Desmatamento zero é de nosso maior interesse. Nosso tamanho é a única razão pela qual o Brasil, país sem prêmio Nobel, é relevante no contexto internacional. Ele se traduz na maior floresta tropical do mundo, algumas montanhas de ferro, e a capacidade de inundar o mercado de grãos, etanol e carne a preço de banana. Produtos vindos de regiões onde 20% ou mais das chuvas dependem da umidade transpirada pela floresta amazônica. Desmatar para plantar, pasto ou soja, é um tiro no próprio pé.

Além disso, a Amazônia é uma sucessão de histórias de boom-colapso que só têm gerado mais pobreza e concentração de renda – nas mãos dos políticos e corruptos de sempre – em troca de destruição ambiental. Trocar floresta pelos Buriticupu, Novo Progresso ou Castelos dos Sonhos da vida (para me ater a lugares que conheço) é desenvolvimento?
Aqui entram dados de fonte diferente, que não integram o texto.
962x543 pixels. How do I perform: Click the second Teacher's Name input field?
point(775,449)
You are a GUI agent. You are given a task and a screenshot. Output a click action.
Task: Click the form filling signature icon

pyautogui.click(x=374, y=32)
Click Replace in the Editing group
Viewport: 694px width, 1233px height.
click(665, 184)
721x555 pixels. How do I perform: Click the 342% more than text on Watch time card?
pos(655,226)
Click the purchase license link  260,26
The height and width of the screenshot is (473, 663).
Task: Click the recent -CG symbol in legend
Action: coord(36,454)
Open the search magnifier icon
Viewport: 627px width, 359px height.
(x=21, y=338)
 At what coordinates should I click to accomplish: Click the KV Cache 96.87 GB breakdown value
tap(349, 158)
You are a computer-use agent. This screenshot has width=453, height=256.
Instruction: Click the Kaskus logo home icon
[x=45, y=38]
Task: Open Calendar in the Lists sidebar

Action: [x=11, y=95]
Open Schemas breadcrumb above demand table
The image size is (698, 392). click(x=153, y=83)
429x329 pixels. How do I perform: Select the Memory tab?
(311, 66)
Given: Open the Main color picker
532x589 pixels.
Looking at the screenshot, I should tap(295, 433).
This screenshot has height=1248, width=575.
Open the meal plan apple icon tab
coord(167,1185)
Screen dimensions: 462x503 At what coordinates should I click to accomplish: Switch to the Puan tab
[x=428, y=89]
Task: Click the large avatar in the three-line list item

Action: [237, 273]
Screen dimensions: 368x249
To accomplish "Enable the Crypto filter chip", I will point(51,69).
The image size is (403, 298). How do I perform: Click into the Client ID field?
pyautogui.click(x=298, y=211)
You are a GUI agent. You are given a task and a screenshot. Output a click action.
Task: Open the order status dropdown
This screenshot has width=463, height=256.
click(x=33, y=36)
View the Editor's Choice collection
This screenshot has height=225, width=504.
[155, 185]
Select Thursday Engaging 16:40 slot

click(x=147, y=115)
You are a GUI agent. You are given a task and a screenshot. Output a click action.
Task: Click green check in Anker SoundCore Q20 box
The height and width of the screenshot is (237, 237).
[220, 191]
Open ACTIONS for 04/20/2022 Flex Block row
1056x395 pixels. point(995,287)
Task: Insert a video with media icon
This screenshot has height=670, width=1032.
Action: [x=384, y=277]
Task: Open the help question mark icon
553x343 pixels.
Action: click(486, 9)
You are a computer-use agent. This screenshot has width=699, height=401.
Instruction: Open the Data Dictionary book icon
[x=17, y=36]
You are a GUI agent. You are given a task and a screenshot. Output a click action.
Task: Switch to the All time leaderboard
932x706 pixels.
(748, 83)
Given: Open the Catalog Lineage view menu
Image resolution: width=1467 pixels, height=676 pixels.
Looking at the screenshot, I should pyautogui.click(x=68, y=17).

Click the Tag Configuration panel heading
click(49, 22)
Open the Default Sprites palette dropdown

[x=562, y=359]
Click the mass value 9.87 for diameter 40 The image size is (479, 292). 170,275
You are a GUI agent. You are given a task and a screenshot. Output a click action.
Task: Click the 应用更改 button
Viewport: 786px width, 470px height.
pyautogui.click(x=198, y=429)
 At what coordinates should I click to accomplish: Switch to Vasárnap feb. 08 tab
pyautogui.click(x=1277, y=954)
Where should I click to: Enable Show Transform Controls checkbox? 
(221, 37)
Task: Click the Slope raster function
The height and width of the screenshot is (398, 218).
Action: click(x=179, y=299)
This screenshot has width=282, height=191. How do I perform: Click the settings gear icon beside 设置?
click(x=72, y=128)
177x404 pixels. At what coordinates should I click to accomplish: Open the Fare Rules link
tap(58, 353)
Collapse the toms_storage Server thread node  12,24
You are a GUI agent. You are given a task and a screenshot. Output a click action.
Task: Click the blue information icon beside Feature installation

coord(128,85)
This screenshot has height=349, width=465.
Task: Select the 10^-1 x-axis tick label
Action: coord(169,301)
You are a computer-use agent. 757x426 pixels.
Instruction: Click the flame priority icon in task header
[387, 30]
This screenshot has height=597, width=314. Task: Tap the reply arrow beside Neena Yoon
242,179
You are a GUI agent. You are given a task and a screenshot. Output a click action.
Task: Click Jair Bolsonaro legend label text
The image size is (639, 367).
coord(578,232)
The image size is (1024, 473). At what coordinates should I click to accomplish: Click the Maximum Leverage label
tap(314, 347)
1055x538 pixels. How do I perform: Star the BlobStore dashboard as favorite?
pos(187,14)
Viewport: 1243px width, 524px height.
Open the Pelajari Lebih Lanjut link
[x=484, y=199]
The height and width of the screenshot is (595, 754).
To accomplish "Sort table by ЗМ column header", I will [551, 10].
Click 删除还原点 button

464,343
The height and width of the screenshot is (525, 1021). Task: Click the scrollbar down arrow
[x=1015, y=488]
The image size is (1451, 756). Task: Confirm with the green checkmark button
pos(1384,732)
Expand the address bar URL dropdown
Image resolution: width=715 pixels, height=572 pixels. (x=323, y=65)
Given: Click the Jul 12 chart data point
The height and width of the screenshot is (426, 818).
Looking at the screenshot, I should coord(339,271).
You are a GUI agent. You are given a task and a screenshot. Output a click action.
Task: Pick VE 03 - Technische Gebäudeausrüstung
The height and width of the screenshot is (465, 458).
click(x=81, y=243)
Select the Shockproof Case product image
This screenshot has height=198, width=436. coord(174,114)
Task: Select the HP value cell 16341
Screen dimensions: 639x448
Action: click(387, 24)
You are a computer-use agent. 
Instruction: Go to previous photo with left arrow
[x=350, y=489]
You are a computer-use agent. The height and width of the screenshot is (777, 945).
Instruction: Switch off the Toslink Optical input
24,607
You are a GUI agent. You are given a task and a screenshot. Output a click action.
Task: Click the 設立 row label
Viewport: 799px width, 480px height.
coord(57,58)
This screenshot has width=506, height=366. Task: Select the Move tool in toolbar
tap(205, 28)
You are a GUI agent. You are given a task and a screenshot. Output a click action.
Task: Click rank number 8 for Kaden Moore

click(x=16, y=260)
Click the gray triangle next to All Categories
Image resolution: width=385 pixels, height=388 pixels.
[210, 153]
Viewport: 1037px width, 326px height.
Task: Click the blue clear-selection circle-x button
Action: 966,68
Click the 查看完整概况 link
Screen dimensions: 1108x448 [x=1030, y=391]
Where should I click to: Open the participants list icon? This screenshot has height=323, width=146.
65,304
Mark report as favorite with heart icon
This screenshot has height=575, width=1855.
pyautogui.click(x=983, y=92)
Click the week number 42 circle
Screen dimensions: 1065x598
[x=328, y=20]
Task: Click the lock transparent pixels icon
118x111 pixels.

Para quem?

Seria melhor para a maioria se passássemos direto para o colapso e mantivéssemos a floresta em pé.

Há poucos meses o presidente da Guyana, Bharrat Jagdeo, país pobre e com o bolivariano louco morando ao lado, viu que oferecer sua área de floresta para tutela britânica em troca de ajuda econômica (e proteção) seria uma boa saída. Espero que a idéia vingue e cria um novo paradigma, apesar dos nossos fósseis adeptos do detonar para não entregar.

Temos nos comportado com nossa herança natural como os talebans com os Budas de Bamiyan e a liberdade feminina e, tietagem da imprensa gringa com Marina Silva à parte, somos vistos por aí da mesma forma que a França caso queimasse o Louvre. História, arte e natureza são herança comum de todo a humanidade, presente e futura, não apenas de um Estado ou tribo que calhe de estar ali neste momento histórico.

Acredito que o Brasil poderia seguir a idéia de nossos vizinhos, já que não estamos nos acanhando em entregar nossas florestas a madeireiros privados, repetindo estratégia que se mostrou furada em outros países.

O que é de interesse público (como a água que cai como chuva em Brasília e São Paulo, e o dinheiro do contribuinte gasto em subsídios) seria melhor contemplado cedendo áreas de concessão florestal para gestão por entidades idôneas, nacionais ou multinacionais, que trabalhem com desmatamento evitado, do que a um madeireiro que deva fazer suas doações de campanha. Um projeto nesta área está sendo implantado em Sumatra e iniciativas similares poderiam estar em curso no Brasil se o governo estabelecer regras claras para a aplicação de recursos externos em desmatamento evitado. Há interessados. Será que dá para agilizar ?

As áreas naturais mais bem protegidas no Brasil são aquelas nas mãos das Forças Armadas, como a Serra do Cachimbo e a Marambaia, e por mim toda UC problemática (como a Terra do Meio) teria um destacamento militar. Mais que isso, os acordos de concessão de áreas para desmatamento evitado poderiam contemplar recursos para que as Forças Armadas sejam responsáveis pela segurança das áreas, explodindo grileiros, madeireiros e outros malfeitores que surjam, e garantindo que o patrimônio nacional continue público – de todos nós e de gerações futuras mais sábias -, e não privado.